Brief |
Rewrite the lines as a Markdown table with the columns Row and Line, starting at the line with "I want to click on lightcurve-x-tick-1e5: 105, so" and going up to and including the line with "What do you see at coordinates (1017, 358)". Skip blank lines and leave the pictures out.

Supplied entries |
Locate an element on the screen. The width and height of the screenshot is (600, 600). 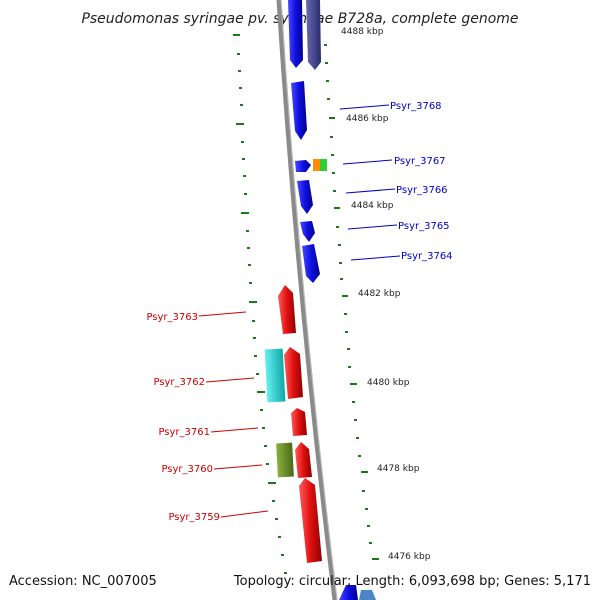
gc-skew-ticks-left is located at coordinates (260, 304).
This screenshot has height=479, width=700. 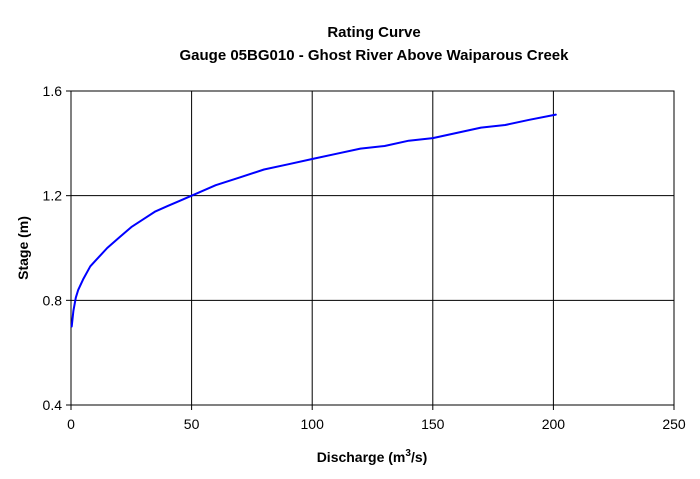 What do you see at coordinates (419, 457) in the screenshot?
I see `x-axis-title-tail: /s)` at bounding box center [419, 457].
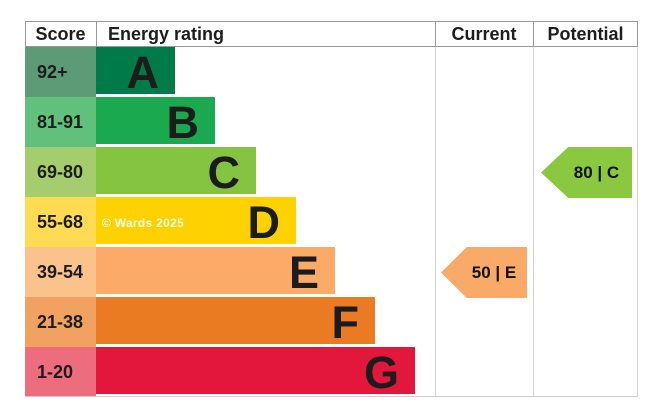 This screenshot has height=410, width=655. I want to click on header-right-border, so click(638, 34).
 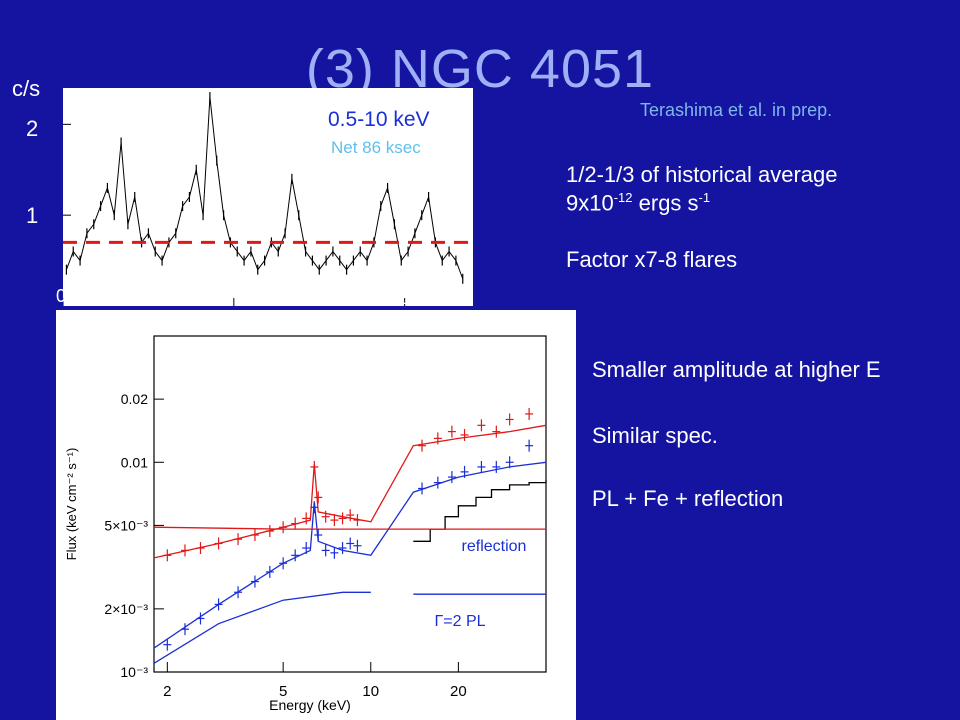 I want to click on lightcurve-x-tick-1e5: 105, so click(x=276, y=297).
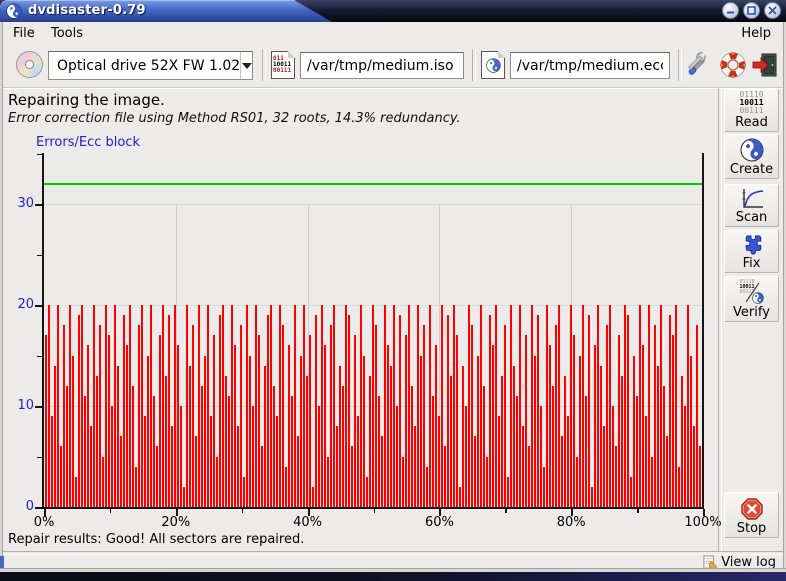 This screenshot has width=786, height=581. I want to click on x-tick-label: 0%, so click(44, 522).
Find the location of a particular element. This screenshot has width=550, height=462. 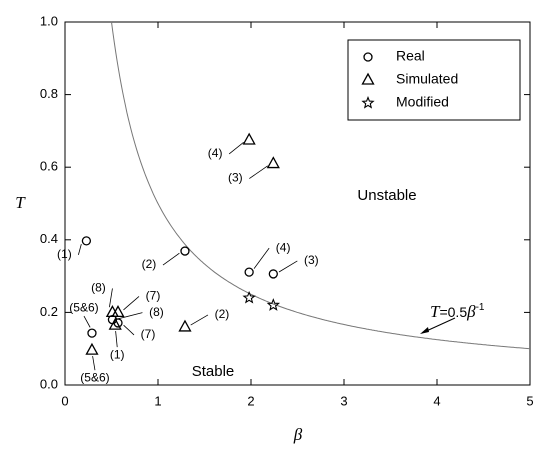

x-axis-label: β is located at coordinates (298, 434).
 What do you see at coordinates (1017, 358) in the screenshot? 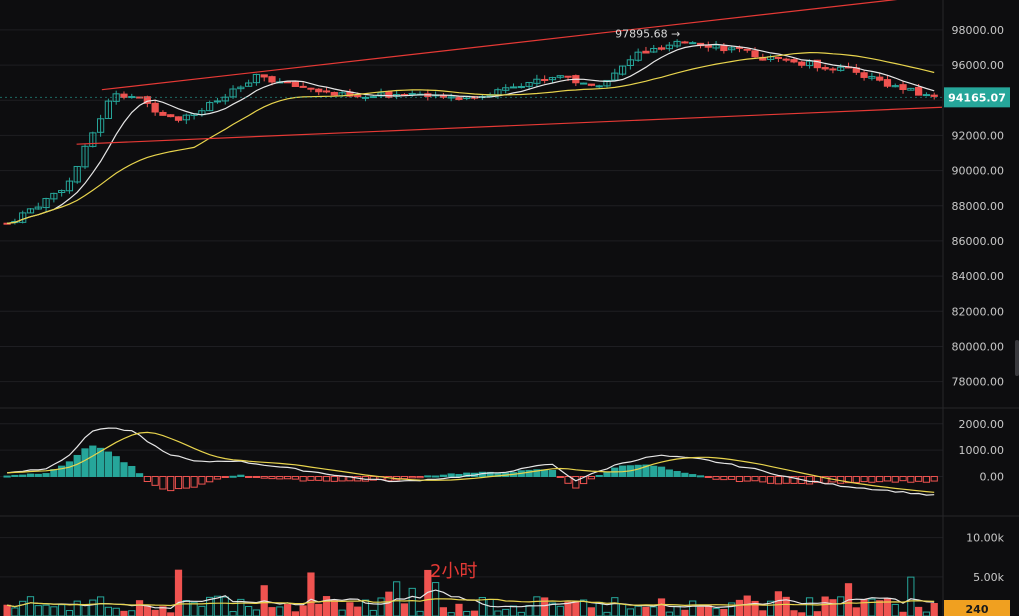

* * *

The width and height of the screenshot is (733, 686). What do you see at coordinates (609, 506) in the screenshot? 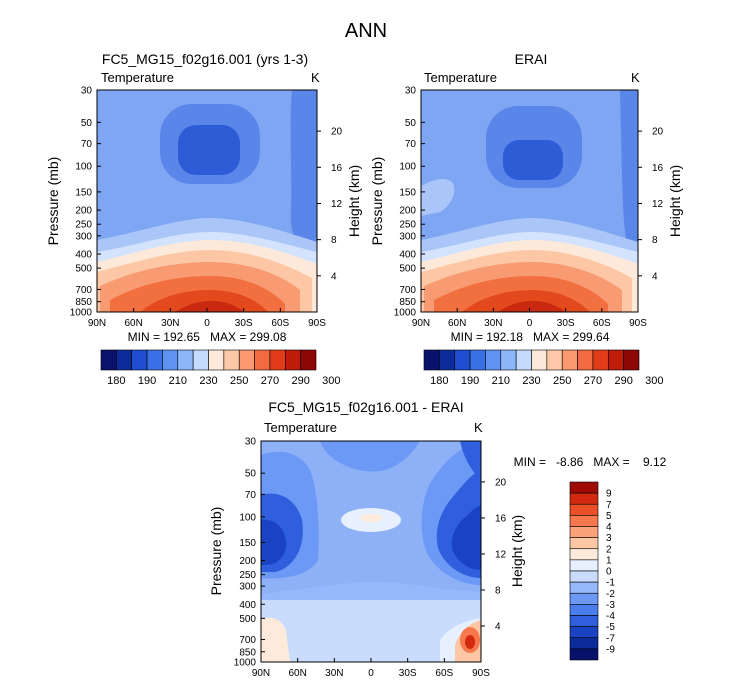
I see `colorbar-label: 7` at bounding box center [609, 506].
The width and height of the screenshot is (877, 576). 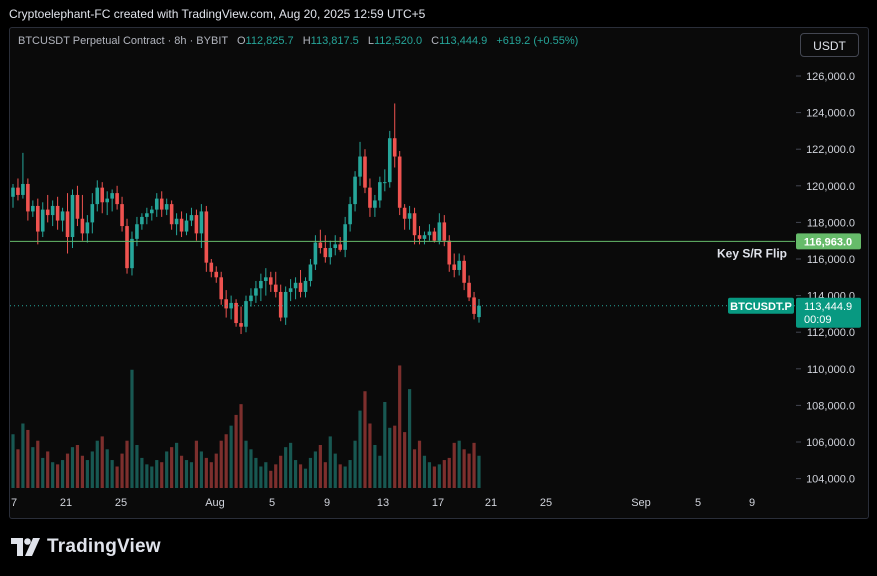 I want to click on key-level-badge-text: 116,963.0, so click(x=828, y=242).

Answer to this task |
| Row | Line |
|---|---|
| 1 |   I want to click on lightcurve-x-tick-1e5: 105, so click(x=276, y=297). |
| 2 |  This screenshot has width=786, height=581. I want to click on x-tick-label: 0%, so click(44, 522). |
| 3 | Find the location of a particular element. This screenshot has width=550, height=462.  |
| 4 | x-axis-label: β is located at coordinates (298, 434). |
| 5 |  What do you see at coordinates (1017, 358) in the screenshot?  |